Best Practices Checklist: Confirming That the Critical Path Is Valid
The schedule’s critical path is valid. That is, the critical path or longest path (in the presence of constraints)
does not include LOE activities, summary activities, or other unusually long activities, except for future planning packages;
is a continuous path from the status date to the finish milestone;
does not include constraints that cause unimportant activities to drive a milestone date;
has no lags or leads;
is derived in summary schedules by vertical integration of lower-level detailed schedules, not by preselected activities that management has presupposed are important.
If backward-pass date constraints are present on activities other than the finish milestone, both the critical path and the longest path have been identified. With a number of constraints, activities with zero or negative total float may outnumber activities that are actually driving the key program completion milestone.

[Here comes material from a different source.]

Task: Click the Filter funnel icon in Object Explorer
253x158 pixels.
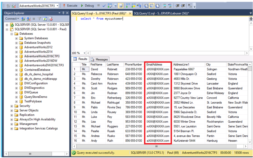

The critical path, or longest path (in the presence of constraints), is used as a tool for managing the program. That is, management has vetted and justified the current critical path as calculated by the software;
uses the critical path to focus on activities that will be detrimental to the key program milestones and deliveries if they slip;
examines and mitigates risk in activities on the critical path that can potentially delay key program deliveries and milestones;
has reviewed and analyzed near-critical paths because these activities are likely to overtake the existing critical path and drive the schedule;
recognizes not only activities with the lowest float but also activities that are truly driving the finish date of key milestones;
evaluates the critical path before the schedule is baselined and after every status update to ensure that it is valid.